February 4, 2009 6:32 PM

I try to jump in when the mood is right, but I fight against it if it's wrong. I kind of follow Nora Robert's attitude; drag the muse to the keyboard kicking and screaming if necessary.

February 5, 2009 2:01 PM

You guys are wonderful! Hi Stephie!!!! Unfortunately, for my classes I have deadlines. But I'm coming to realize that my Lit class and Comp class will help me in the long run with my writing.
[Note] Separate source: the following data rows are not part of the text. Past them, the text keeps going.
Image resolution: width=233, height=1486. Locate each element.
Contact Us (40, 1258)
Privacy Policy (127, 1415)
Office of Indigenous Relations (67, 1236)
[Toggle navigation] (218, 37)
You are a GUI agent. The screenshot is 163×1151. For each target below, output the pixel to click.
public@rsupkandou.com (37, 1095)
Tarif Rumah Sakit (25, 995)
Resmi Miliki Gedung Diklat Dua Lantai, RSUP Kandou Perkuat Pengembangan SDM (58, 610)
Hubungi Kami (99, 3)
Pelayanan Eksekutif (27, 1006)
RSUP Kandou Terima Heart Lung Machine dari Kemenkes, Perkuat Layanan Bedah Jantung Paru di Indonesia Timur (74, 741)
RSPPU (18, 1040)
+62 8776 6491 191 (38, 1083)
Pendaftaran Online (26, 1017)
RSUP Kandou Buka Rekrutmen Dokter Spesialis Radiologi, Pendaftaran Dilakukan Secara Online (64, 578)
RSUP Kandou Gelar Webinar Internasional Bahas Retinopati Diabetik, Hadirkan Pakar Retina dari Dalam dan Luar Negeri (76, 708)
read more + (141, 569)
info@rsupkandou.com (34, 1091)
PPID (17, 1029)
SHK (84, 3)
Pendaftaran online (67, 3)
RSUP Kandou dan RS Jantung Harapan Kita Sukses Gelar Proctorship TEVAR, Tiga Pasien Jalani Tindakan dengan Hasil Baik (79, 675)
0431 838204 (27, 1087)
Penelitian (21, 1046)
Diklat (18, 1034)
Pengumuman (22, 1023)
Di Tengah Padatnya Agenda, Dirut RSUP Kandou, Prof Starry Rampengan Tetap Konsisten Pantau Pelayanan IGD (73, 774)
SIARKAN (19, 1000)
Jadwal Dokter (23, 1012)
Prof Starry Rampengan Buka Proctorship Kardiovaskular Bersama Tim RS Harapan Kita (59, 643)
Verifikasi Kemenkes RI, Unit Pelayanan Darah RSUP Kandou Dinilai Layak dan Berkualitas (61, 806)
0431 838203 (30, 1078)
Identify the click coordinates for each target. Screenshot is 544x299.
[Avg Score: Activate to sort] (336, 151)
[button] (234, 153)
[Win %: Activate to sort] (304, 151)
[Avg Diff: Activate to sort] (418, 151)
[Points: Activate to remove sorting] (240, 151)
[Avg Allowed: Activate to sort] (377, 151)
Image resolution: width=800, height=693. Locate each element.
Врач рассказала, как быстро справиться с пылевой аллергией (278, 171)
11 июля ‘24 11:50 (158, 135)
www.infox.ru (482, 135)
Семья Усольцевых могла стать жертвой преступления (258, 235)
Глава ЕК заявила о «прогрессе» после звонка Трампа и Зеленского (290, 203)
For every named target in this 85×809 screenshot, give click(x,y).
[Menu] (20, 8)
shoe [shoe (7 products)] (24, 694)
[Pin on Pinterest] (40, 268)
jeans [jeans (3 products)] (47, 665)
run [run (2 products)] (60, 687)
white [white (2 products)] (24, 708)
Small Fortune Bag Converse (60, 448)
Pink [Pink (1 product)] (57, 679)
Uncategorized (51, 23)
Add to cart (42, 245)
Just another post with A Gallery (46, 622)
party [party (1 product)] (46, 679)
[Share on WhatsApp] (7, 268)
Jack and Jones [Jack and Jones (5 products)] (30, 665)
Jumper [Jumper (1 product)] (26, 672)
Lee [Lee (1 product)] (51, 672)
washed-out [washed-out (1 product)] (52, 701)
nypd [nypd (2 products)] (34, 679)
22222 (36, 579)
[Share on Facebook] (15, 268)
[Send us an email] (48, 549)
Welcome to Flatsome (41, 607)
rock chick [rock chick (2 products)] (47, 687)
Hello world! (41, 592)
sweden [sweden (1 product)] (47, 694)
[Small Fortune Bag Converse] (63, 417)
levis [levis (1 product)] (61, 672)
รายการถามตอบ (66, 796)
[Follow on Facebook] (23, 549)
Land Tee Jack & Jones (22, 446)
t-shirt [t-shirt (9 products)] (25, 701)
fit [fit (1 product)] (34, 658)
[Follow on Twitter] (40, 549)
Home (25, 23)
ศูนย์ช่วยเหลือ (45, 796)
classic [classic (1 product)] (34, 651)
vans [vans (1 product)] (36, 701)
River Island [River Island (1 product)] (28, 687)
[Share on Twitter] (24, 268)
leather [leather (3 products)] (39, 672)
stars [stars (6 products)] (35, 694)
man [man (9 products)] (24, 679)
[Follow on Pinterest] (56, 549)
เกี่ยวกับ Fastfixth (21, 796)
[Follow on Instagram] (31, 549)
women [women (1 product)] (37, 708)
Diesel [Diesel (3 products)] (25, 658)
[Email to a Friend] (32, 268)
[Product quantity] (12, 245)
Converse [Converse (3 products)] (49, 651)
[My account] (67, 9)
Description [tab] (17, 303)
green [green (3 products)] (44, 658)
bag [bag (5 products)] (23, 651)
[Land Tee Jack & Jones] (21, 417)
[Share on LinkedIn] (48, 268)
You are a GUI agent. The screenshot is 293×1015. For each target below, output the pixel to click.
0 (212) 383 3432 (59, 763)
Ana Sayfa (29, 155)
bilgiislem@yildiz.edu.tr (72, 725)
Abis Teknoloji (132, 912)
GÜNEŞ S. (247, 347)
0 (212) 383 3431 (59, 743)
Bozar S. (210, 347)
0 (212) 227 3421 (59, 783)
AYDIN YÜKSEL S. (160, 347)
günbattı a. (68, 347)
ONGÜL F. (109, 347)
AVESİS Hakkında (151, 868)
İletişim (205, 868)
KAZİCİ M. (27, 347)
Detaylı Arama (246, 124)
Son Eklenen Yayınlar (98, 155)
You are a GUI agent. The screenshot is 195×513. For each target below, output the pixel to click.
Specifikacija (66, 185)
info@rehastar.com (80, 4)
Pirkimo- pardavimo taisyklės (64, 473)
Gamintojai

And the Geography class I'm taking is helping me become more efficient at researching in a timely manner. I still haven't figured out what the heck Algebra is good for. No, Alice do not tell me it's for business math, I just refuse to believe that. I can add and subtract just fine, as well as multiply and divide. And I have a computer to tell me when I'm in the red.:)

Alice I've heard that just never knew where it came from.

Maddie, you're the best, really you are. (Well among many bests) ;)

Terri, don't forget those times when your child needs surgery and you must be at their beck and call for days on end to make them feel better. *rolls eyes* :)

Hugs to you all.

February 6, 2009 9:43 AM

It was in an interview with her in RWR just a few months ago. Nora actually has quite the mouth on her sometimes.